Custa crer possa existir uma discussão
em torno da responsabilidade de quem usa cheque de terceiro para a realização
de alguma transação. Todavia, isso foi enfrentado no julgamento do Recurso
Especial n. 1.787.274, da relatoria da Min. NANCY ANDRIGHI. O caso chegou ao
STJ, porque, no julgamento do Tribunal de Justiça do Mato Grosso do Sul, foi
afastada a responsabilidade do emitente de cheques ao fundamento de que
"é prática comum na sociedade brasileira o empréstimo de lâminas de
cheque a amigos e familiares, como expressão da informalidade e da
solidariedade que marcam nosso povo, e que os comportamentos de boa-fé devem
ser protegidos e prestigiados pelo Poder Judiciário".
A decisão, todavia, foi reformada
na Corte Superior, que firmou não ser possível, na ausência de lacuna, o
julgador se valer de um costume para afastar a aplicação da lei, sob pena de
ofensa ao art. 4º da LINDB. No que tange à boa-fé, embora se trate de
princípio fundamental do ordenamento jurídico com conteúdo valorativo e
nítida força normativa, ele não se confunde com os princípios gerais do
direito (art. 4º LINDB), que têm caráter informativo e universal, e
finalidade meramente integrativa, servindo ao preenchimento de eventual
lacuna normativa.

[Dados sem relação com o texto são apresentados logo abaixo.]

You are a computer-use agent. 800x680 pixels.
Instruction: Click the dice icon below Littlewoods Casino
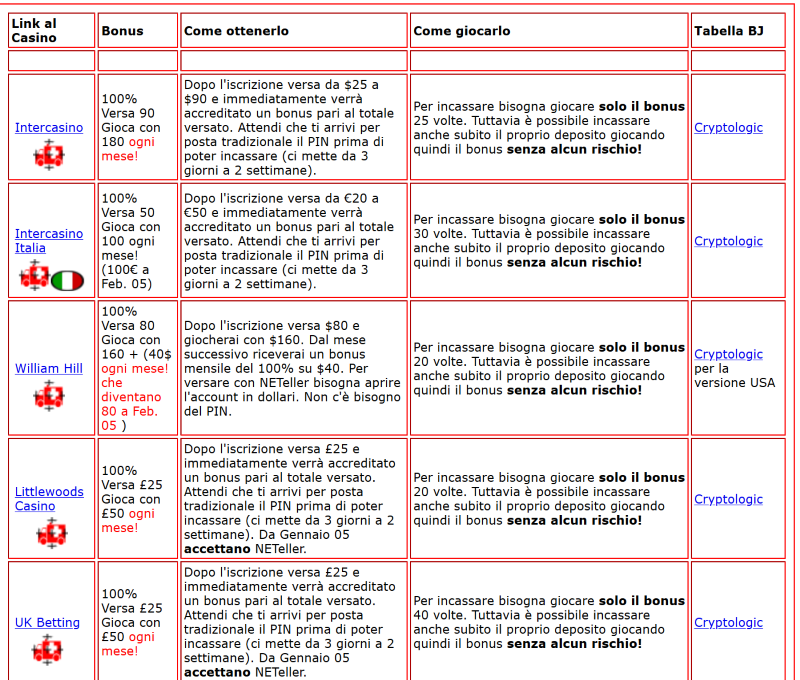point(50,533)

Concluiu a decisão assentando que a flexibilização das
normas de regência, à luz do princípio da boa-fé objetiva, não tem o condão
de excluir o dever de garantia do emitente do cheque, previsto no art. 15 da
Lei n. 7.357/1985, sob pena de se comprometer a segurança na tutela do
crédito, pilar fundamental das relações jurídicas desse jaez.
A tese firmada guarda pertinência também para o empréstimo de cartão, prática que, atualmente, chega a ser muito mais comum do que o empréstimo de cheque.